Revealed Tamames' speech in the motion of no confidence: he will request general elections on 28-M

The economist and former leader of the Communist Party of Spain, Ramón Tamames, proposed by Vox as a candidate for the presidency of the Government in the motion of censure that will take place next week in the Congress of Deputies, will ask to advance the general elections scheduled for the end of of the year to next May 28, when the municipal elections are held and in some communities also autonomous, "whatever the result" of the motion.

Oliver Thansan
Oliver Thansan
16 March 2023 Thursday 01:25
14 Reads
Revealed Tamames' speech in the motion of no confidence: he will request general elections on 28-M

The economist and former leader of the Communist Party of Spain, Ramón Tamames, proposed by Vox as a candidate for the presidency of the Government in the motion of censure that will take place next week in the Congress of Deputies, will ask to advance the general elections scheduled for the end of of the year to next May 28, when the municipal elections are held and in some communities also autonomous, "whatever the result" of the motion.

This is stated in the draft of the speech that he will deliver on March 21, which was advanced by eldiario.es this Wednesday night. Shortly after, Tamames himself acknowledged the authorship of the text, consisting of about thirty pages, in an interview on Capital Radio and explained that it has leaked.

According to Tamames, the electoral advance is necessary due to the desire of the President of the Government, Pedro Sánchez, to "divide the Spanish by trying to dictate the History of all nations to their liking with the alleged Democratic Memory, lacking the truth with not little partisanship and favoring an idealized second republic”.

In his speech, divided into 30 chapters, he also plans to address foreign policy and the relationship with Morocco, the "deterioration and recomposition of health", the problem of nationalisms that want to "break Spain", the economic situation of our country, or the fact that Vox is not considered a democratic force despite having considerable support at the polls.

In any case, Tamames does not advocate suppressing the autonomies or outlawing the pro-independence parties, as Vox has suggested. Instead, he does propose a reform of the Electoral Law so that the pro-independence parties do not achieve "the overrepresentation" that they enjoy, which gives them power to set up a government.

The veteran economist will also point out that Spain "is more like a modern absorbing autocracy" and will ask that the judges of organs such as the Supreme Court and the Constitutional Court, in the image of the United States, have a life position.

Likewise, it plans to reproach Sánchez for the "abuse" of the decree laws "with 132 approved in the last four years, despite being an extraordinary instrument but for which, for him, the President of the Government, a normal procedure has already been carried out", which, he will add, “deprives of the minimum parliamentary debate”. And he will also throw in his face the reform of the Penal Code, the law of "only yes is yes" and other laws that in his opinion "are harmful to the country."
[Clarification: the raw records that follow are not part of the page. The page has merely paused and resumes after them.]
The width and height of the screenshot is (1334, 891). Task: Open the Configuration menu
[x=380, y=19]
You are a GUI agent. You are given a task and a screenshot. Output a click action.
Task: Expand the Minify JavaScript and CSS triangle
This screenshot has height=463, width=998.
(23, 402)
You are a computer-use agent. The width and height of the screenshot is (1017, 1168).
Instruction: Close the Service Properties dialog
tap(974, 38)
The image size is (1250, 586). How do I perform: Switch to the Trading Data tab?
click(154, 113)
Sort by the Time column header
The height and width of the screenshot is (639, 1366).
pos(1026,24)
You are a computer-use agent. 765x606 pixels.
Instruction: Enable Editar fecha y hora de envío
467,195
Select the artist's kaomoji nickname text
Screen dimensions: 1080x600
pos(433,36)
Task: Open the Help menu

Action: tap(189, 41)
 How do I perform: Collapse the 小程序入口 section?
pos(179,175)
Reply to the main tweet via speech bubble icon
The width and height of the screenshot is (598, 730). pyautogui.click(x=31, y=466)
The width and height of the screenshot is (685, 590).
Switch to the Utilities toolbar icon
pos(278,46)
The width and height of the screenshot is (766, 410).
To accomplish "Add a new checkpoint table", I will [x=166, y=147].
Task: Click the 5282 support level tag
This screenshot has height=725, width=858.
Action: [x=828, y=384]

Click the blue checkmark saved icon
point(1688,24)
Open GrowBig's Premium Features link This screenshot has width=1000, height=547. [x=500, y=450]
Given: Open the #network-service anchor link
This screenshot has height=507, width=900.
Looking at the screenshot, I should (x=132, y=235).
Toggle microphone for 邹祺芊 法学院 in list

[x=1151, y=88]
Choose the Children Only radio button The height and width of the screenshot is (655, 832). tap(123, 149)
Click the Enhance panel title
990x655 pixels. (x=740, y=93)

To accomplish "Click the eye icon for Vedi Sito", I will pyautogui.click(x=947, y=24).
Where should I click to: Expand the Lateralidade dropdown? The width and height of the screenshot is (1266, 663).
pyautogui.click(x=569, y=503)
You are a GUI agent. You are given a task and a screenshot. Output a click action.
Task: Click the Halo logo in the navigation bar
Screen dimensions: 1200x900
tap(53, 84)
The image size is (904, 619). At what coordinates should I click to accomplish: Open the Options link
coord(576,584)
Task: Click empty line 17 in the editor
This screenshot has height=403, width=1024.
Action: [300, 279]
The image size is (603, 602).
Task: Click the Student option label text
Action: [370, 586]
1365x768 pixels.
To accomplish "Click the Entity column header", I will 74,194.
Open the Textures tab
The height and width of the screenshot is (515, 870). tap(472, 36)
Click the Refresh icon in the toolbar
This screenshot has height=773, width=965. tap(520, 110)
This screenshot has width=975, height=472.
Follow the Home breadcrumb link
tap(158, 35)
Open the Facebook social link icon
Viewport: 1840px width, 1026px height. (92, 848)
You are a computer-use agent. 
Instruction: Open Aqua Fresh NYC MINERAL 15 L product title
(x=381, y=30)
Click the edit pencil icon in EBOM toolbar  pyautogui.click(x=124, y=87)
In the economic section, his darts are aimed at raising the Minimum Interprofessional Wage (SMI), which, in his opinion, is detrimental to "almost all small and medium-sized businesses in Spain" and he will dismiss as "large-caliber nonsense" Podemos's proposal to cap the prices of at least 20 basic products in the shopping cart.

In terms of historical memory, Tamames will make the head of the central government ugly in his vision of the Civil War and will comment during his speech that "there is not a good and a bad side" and that "atrocities were committed on both sides." "Trying to limit them now to practically just one of those sides is to be untrue and to throw away the 1977 Amnesty Law" to defend that "generations of Spaniards" do not want a conflict like the one that occurred in 1936 to reoccur , will affirm the Vox candidate for president of the Government.